To have a settled position on anything is anachronistic. There has to be an element of ambiguity in your work and thinking, otherwise you’re dealing in what Richard Rorty called ‘dead metaphors’.

Foucault understood this by never espousing a theory of power:

Herein lies the richness and the challenge of Foucault’s work. His is a philosophical approach to power characterised by innovative, painstaking, sometimes frustrating, and often dazzling attempts to politicise power itself. Rather than using philosophy to freeze power into a timeless essence, and then to use that essence to comprehend so much of power’s manifestations in the world, Foucault sought to unburden philosophy of its icy gaze of capturing essences. He wanted to free philosophy to track the movements of power, the heat and the fury of it working to define the order of things.
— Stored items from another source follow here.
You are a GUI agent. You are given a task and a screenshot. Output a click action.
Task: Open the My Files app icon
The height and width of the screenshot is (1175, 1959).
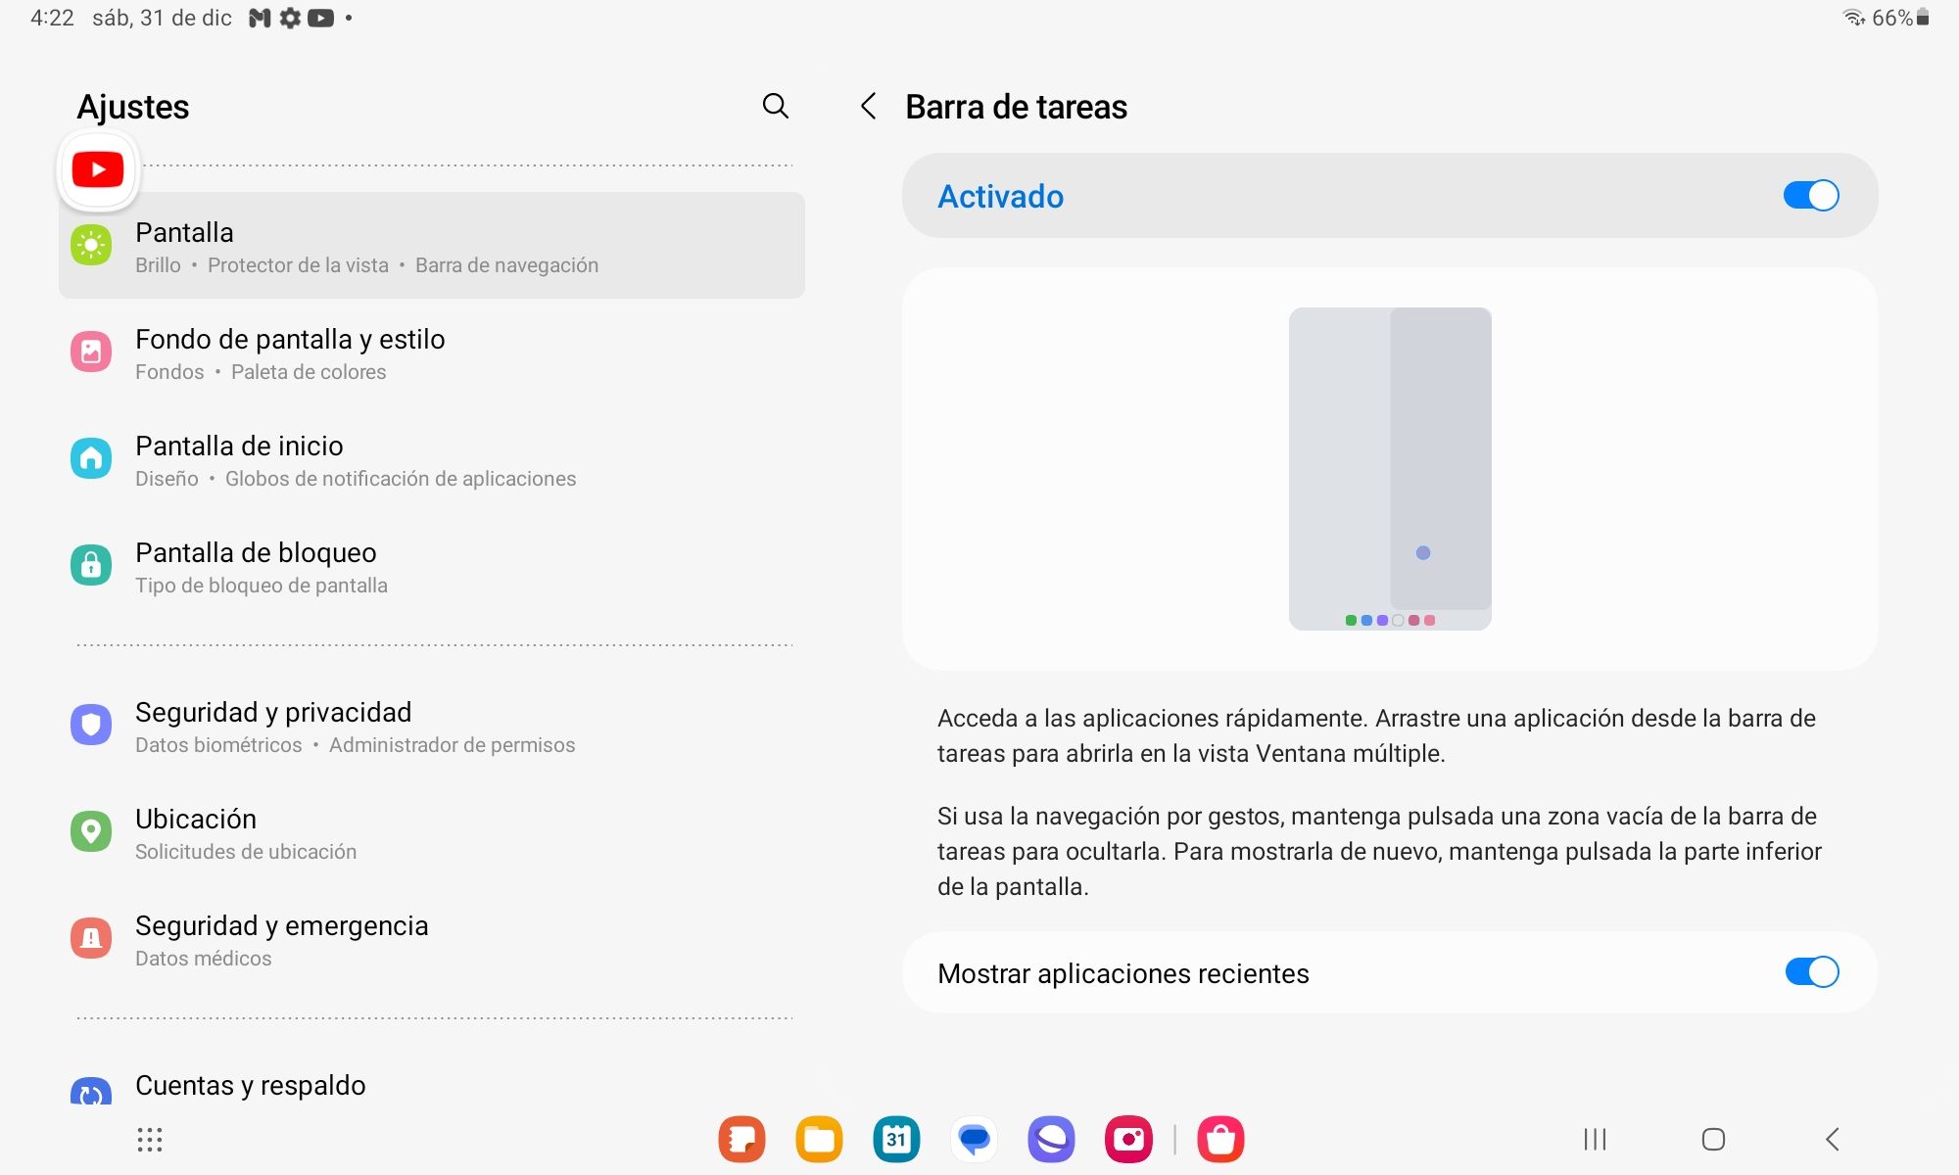pos(820,1139)
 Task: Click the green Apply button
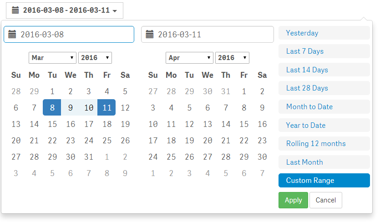pos(293,200)
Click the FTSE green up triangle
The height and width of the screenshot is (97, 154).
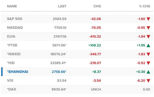point(148,45)
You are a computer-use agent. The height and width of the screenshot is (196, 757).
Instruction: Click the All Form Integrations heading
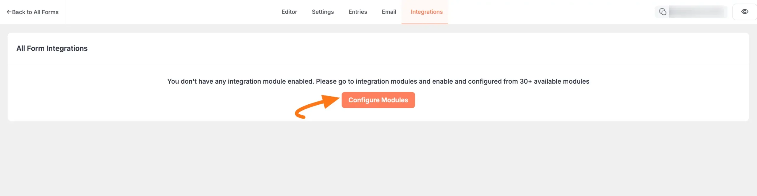[x=52, y=48]
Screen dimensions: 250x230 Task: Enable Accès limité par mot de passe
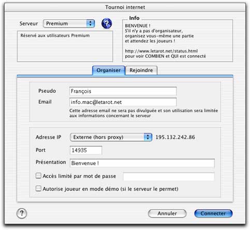point(38,175)
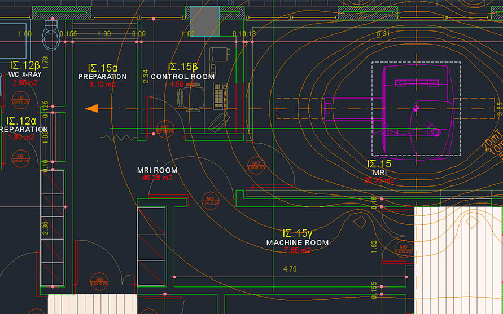Pick the gray hatched column at top
The height and width of the screenshot is (314, 503).
click(204, 21)
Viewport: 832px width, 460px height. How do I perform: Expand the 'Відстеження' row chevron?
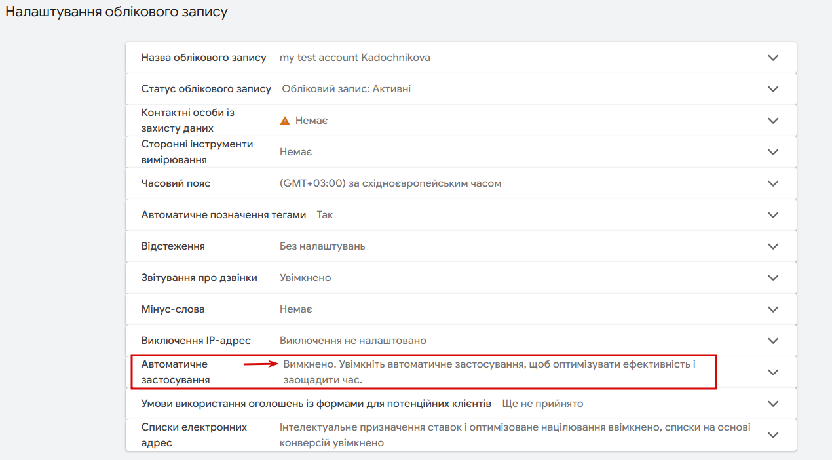(x=773, y=246)
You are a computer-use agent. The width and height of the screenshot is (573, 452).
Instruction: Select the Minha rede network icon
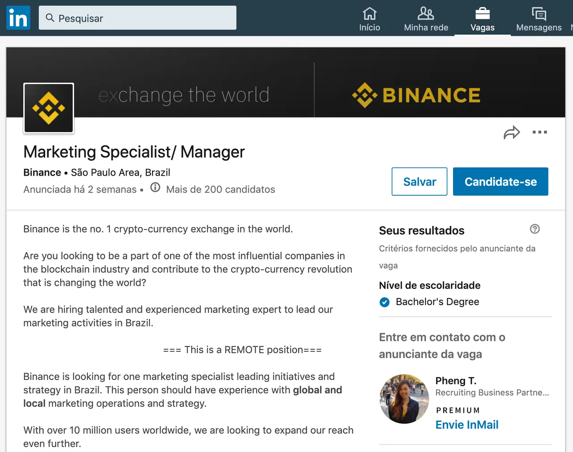pyautogui.click(x=426, y=14)
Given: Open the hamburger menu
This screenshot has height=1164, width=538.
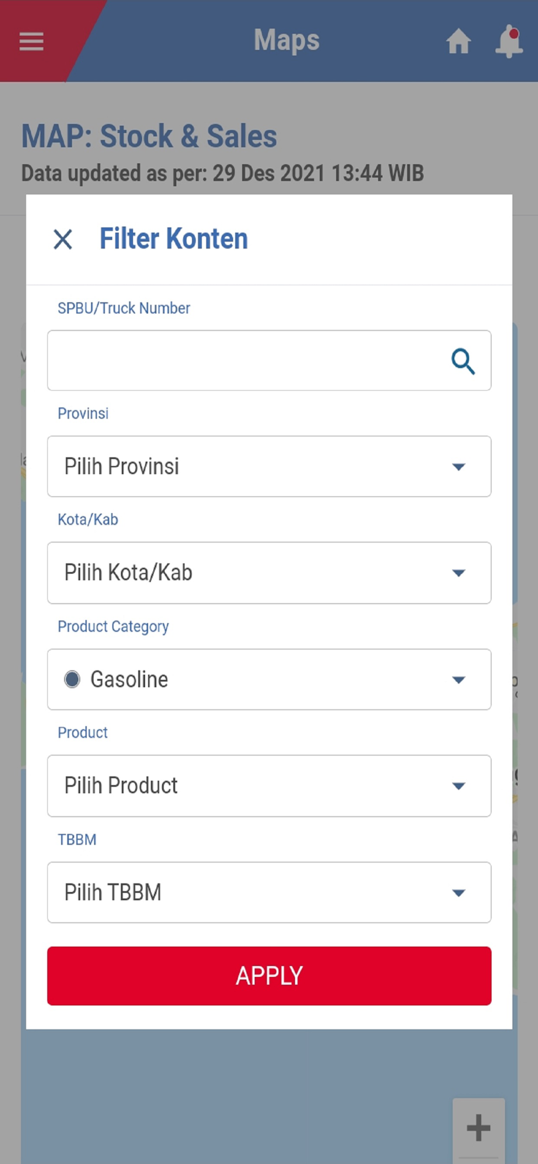Looking at the screenshot, I should click(x=31, y=41).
By not spending time defending your own position, you have time to recognise and critique what you see you be wrong and insidious in the world:

Foucault’s skeptical supposition thus allowed him to conduct careful enquiries into the actual functions of power. What these studies reveal is that power, which easily frightens us, turns out to be all the more cunning because its basic forms of operation can change in response to our ongoing efforts to free ourselves from its grip.

I’m reading China Miéville’s October: The Story of the Russian Revolution at the moment. It’s making me re-realise that power is never given, it’s always taken.